Items from a data source
....

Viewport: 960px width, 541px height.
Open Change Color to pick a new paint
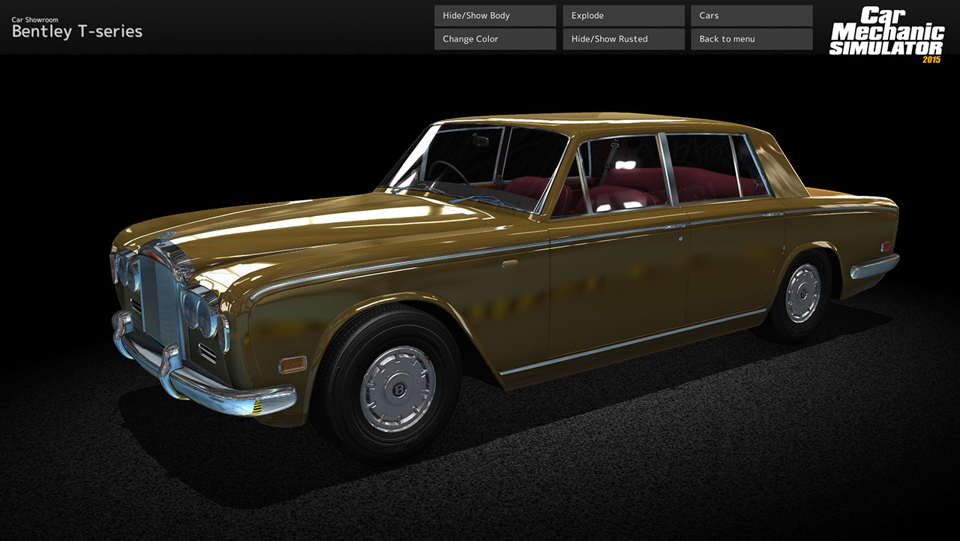(494, 38)
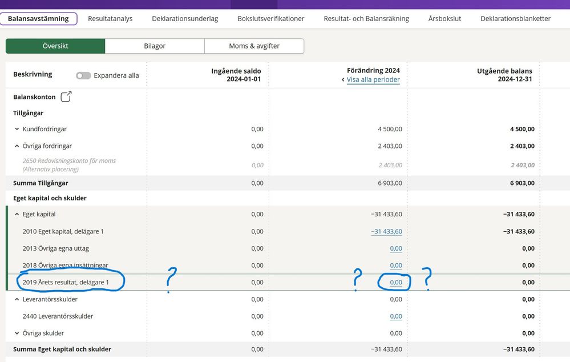The height and width of the screenshot is (362, 570).
Task: Click the Visa alla perioder link
Action: point(373,79)
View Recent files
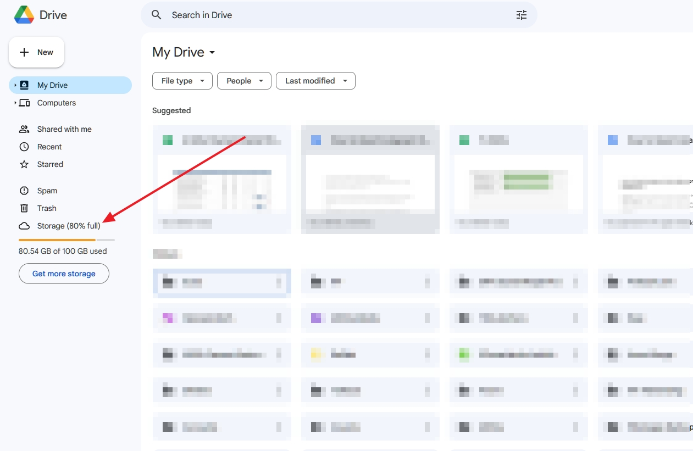This screenshot has width=693, height=451. [51, 147]
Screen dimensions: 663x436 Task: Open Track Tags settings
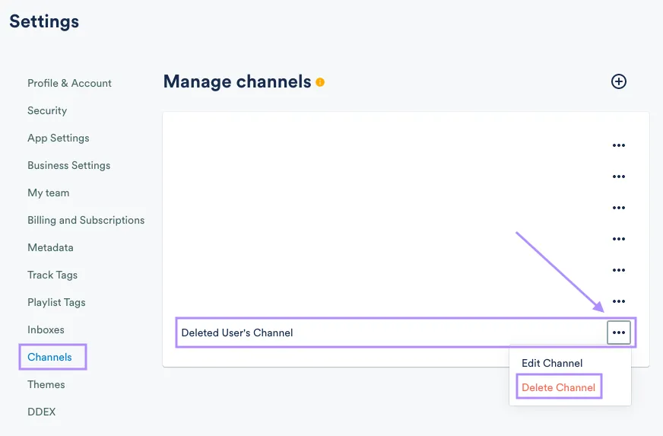click(52, 275)
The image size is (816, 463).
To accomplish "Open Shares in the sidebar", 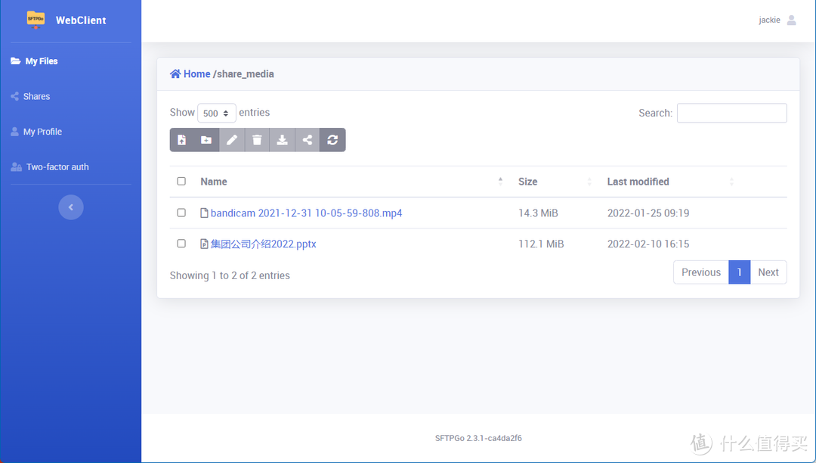I will [x=36, y=97].
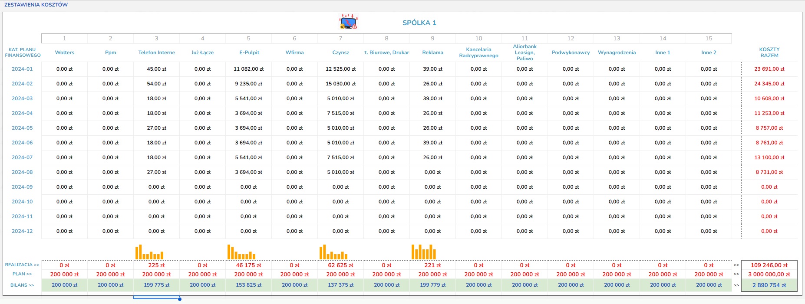Screen dimensions: 805x304
Task: Open the 2024-01 month row link
Action: pos(22,69)
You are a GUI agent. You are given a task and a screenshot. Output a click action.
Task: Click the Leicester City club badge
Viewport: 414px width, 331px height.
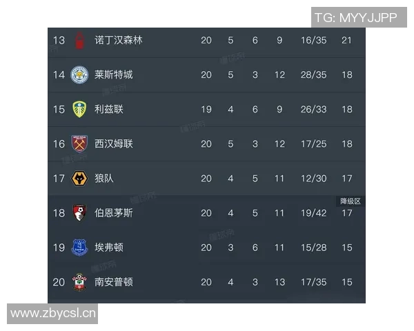(80, 74)
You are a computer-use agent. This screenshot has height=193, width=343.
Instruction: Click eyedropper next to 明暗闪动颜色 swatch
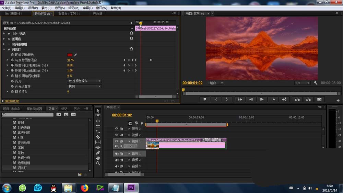tap(75, 55)
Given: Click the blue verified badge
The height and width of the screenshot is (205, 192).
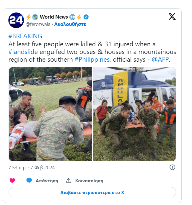Looking at the screenshot, I should coord(86,17).
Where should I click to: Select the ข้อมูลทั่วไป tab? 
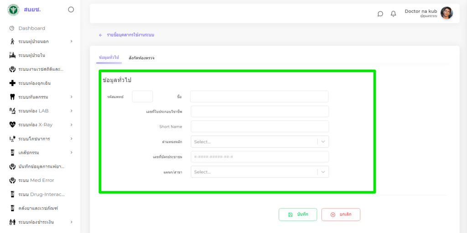[109, 57]
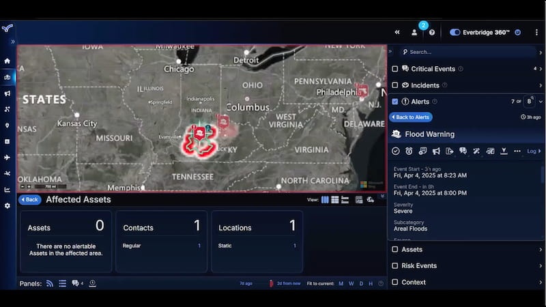Toggle the Everbridge 360 switch

[455, 32]
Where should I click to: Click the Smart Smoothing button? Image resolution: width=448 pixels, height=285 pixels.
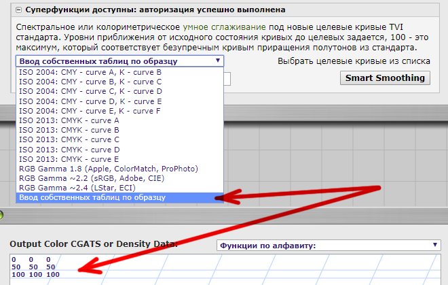(385, 78)
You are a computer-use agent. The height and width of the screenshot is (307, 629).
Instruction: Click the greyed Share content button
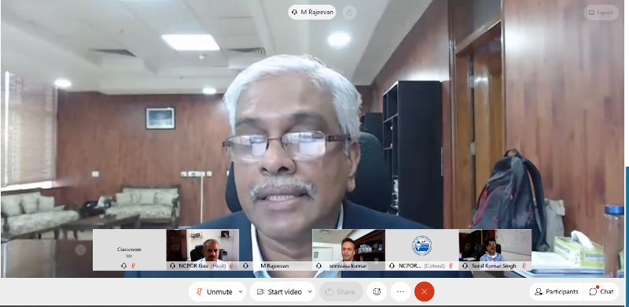(341, 292)
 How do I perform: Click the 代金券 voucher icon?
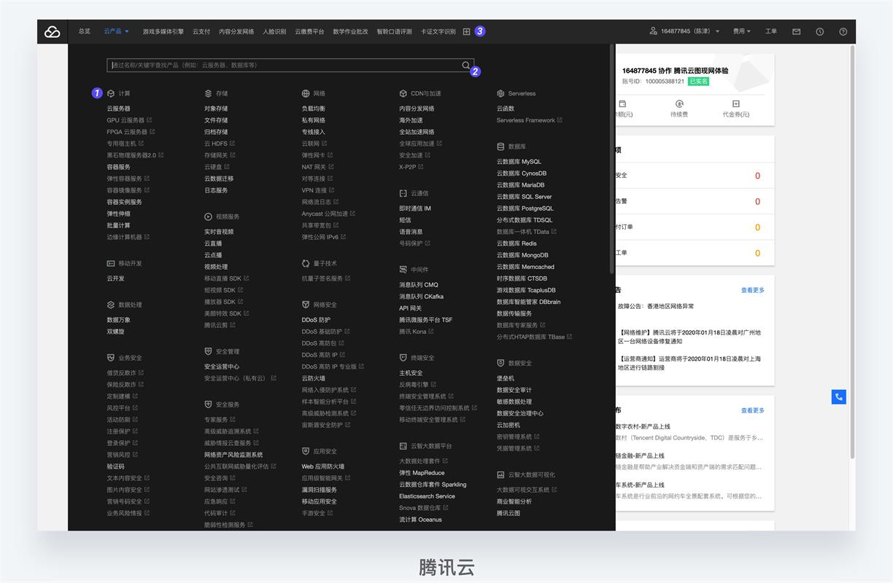[735, 104]
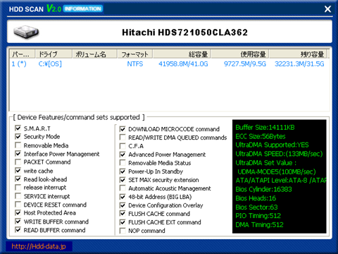Open the http://Hdd-data.jp link
The width and height of the screenshot is (338, 254).
tap(39, 246)
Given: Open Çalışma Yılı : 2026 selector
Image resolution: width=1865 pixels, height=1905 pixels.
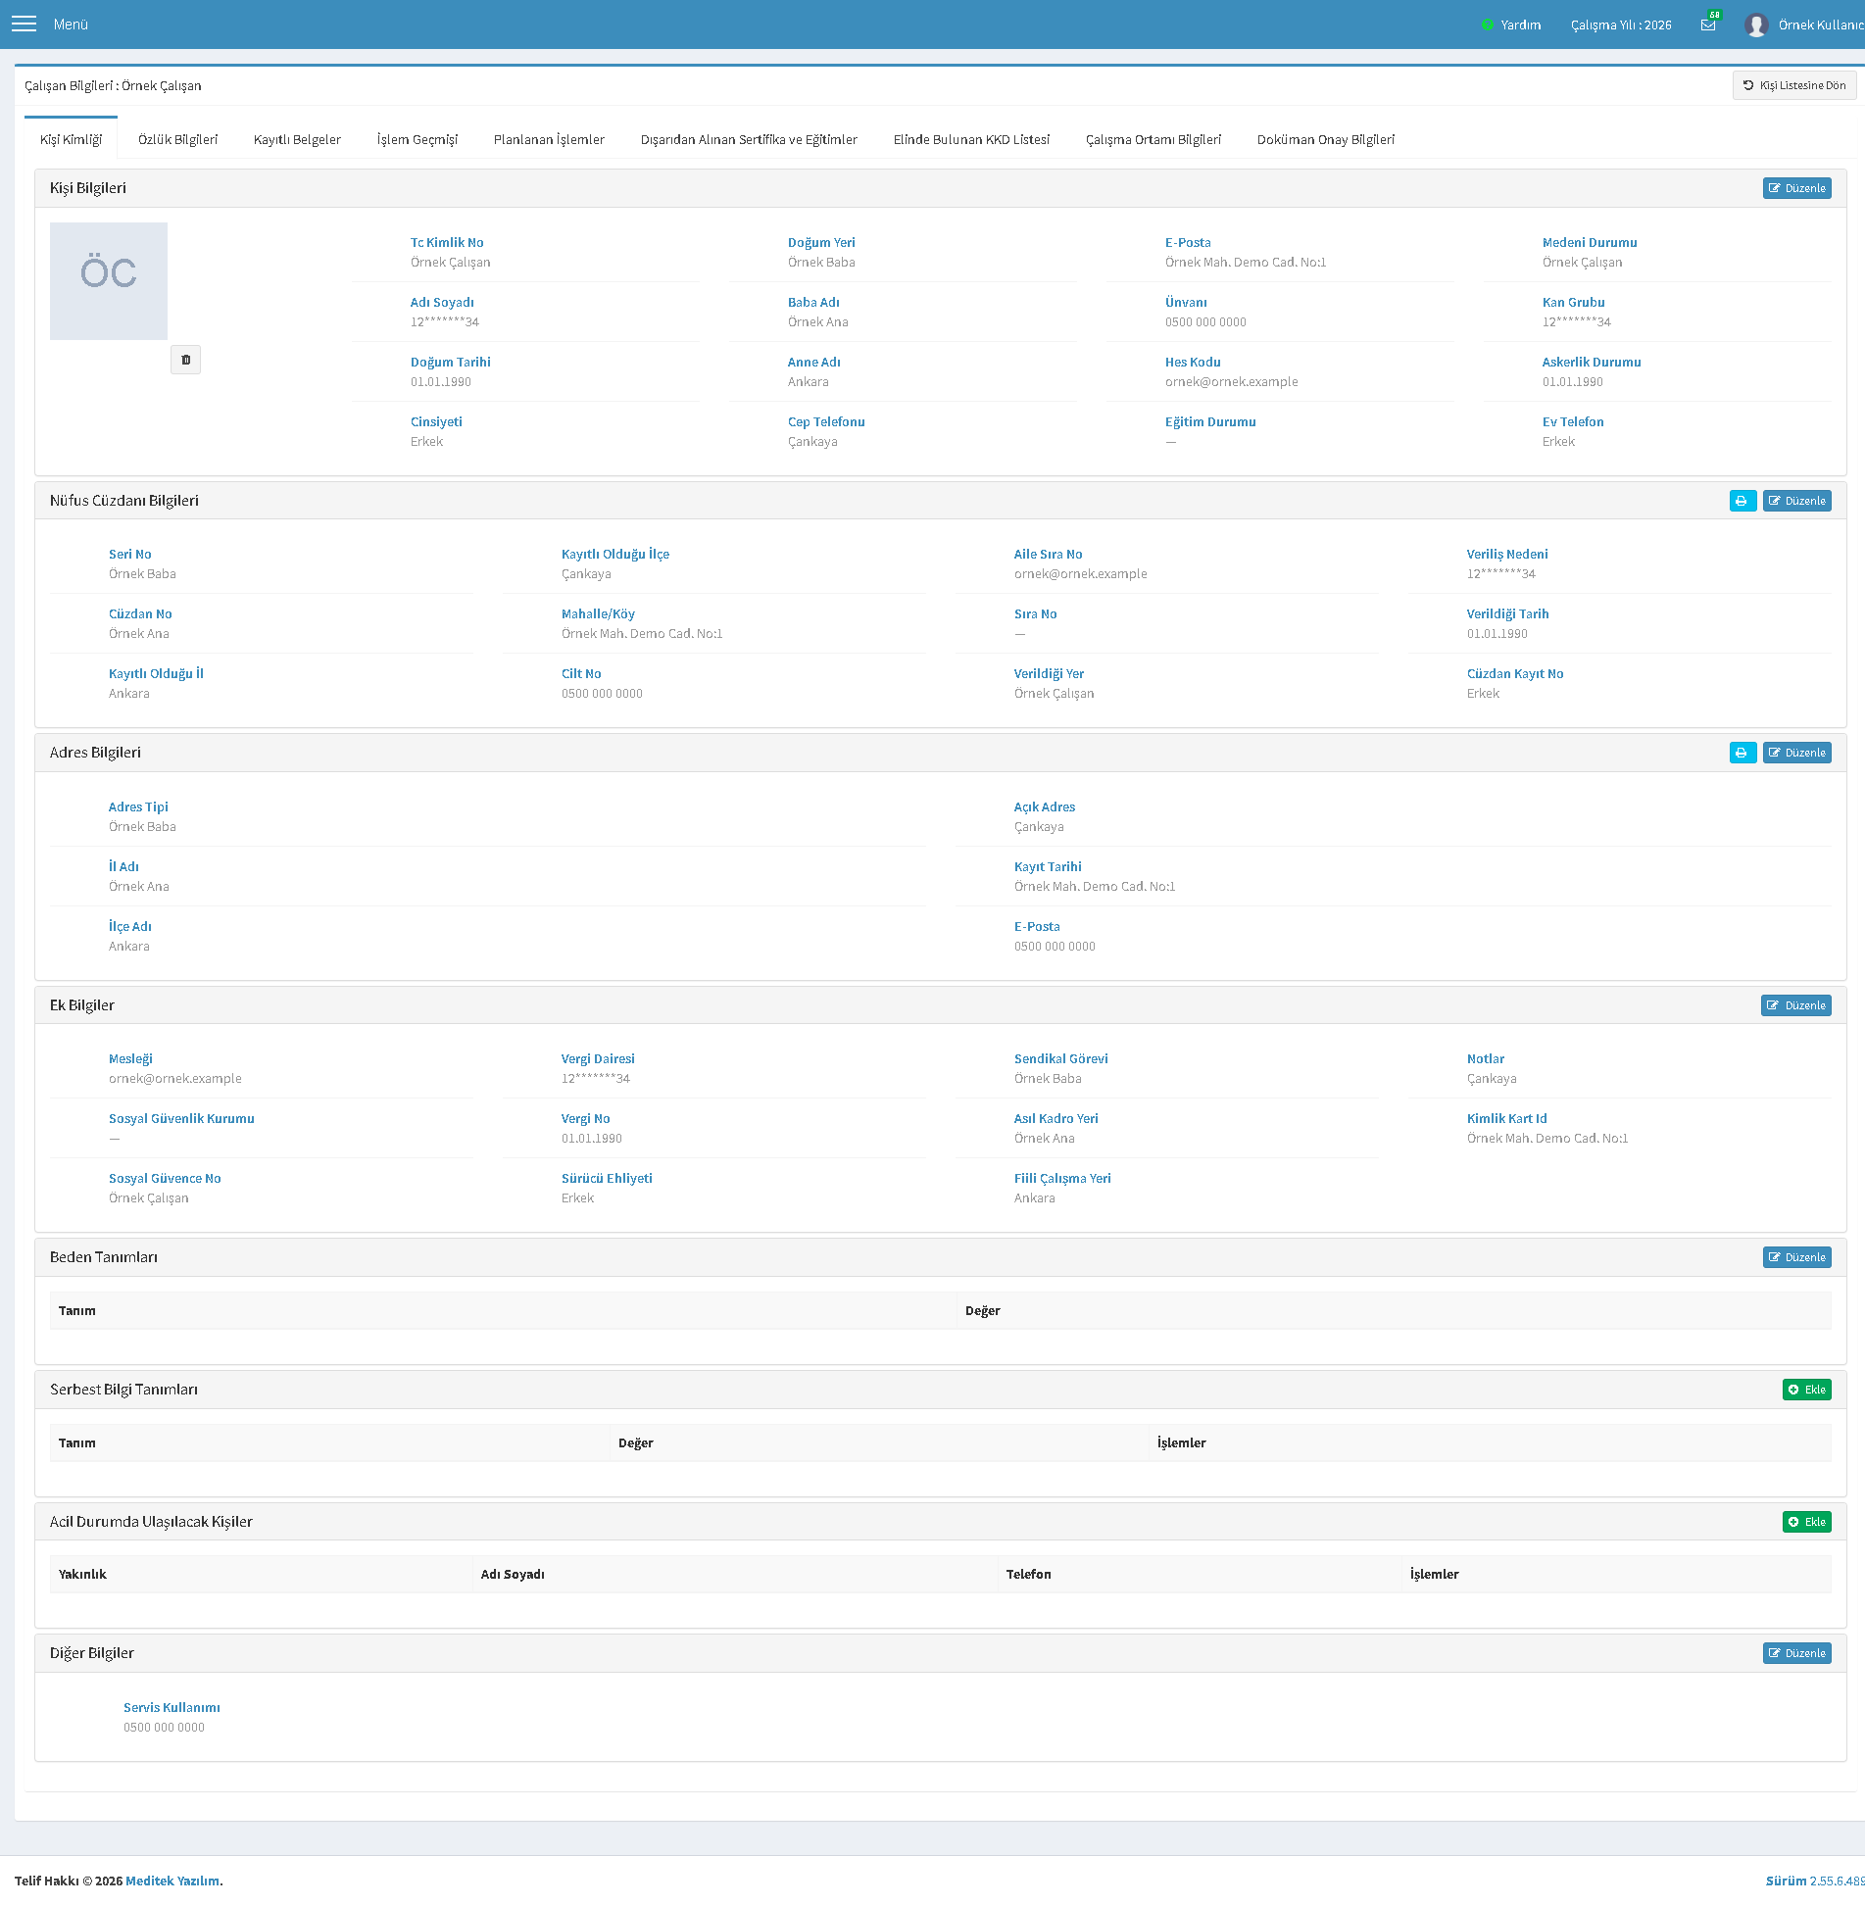Looking at the screenshot, I should tap(1621, 24).
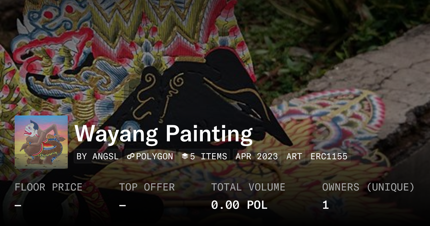Viewport: 430px width, 226px height.
Task: Click the dash value under Floor Price
Action: tap(18, 206)
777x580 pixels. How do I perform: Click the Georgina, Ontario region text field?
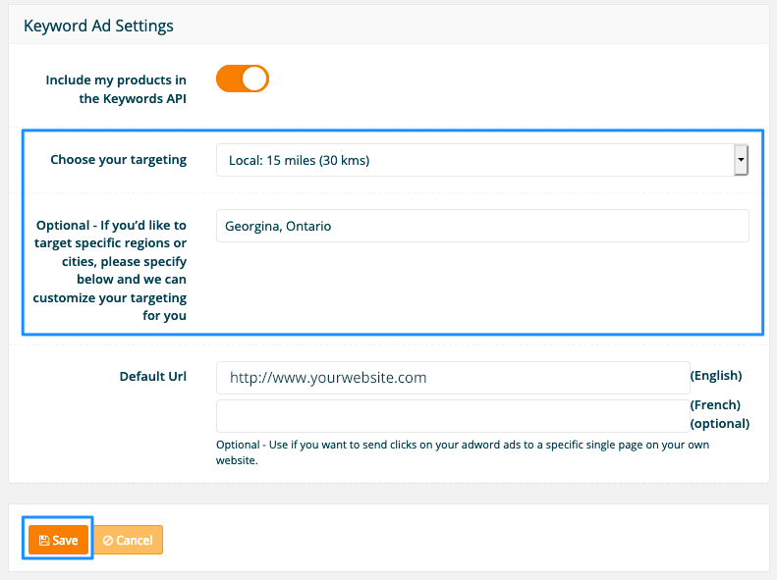tap(482, 226)
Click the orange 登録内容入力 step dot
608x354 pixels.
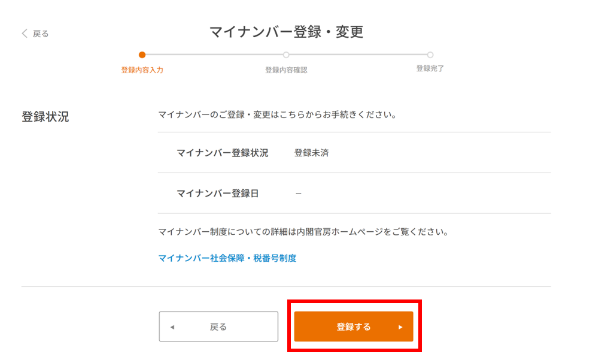pyautogui.click(x=142, y=55)
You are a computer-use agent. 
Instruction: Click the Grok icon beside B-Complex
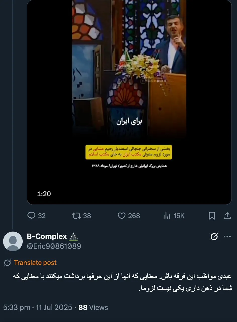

....

PROBLEM TO WORK ON:
Write out word for word every line from the line with "Where should I click to: Select" through the final line of the records, both included, skipping the pictures.

TASK RESULT:
Where should I click to: Select the ข้อมูลทั่วไป tab? 
[109, 57]
Toggle the Everbridge 360 switch

[455, 32]
Where should I click to: Click the Smart Smoothing button? Image resolution: width=448 pixels, height=285 pixels.
(385, 78)
You are a computer-use agent. The height and width of the screenshot is (307, 629).
Instruction: Click the greyed Share content button
(341, 292)
 How do I perform: Click the 代金券 voucher icon?
[735, 104]
Open the http://Hdd-data.jp link
The width and height of the screenshot is (338, 254).
tap(39, 246)
Given: Open Çalışma Yılı : 2026 selector
Image resolution: width=1865 pixels, height=1905 pixels.
Looking at the screenshot, I should tap(1621, 24).
Viewport: 430px width, 226px height.
Task: Click the dash value under Floor Price
Action: tap(18, 206)
777x580 pixels. How do I perform: Click the Georgina, Ontario region text field?
tap(482, 226)
Click the orange 登録内容入力 step dot
608x354 pixels.
pyautogui.click(x=142, y=55)
You are a computer-use agent. 
Instruction: Click the Grok icon beside B-Complex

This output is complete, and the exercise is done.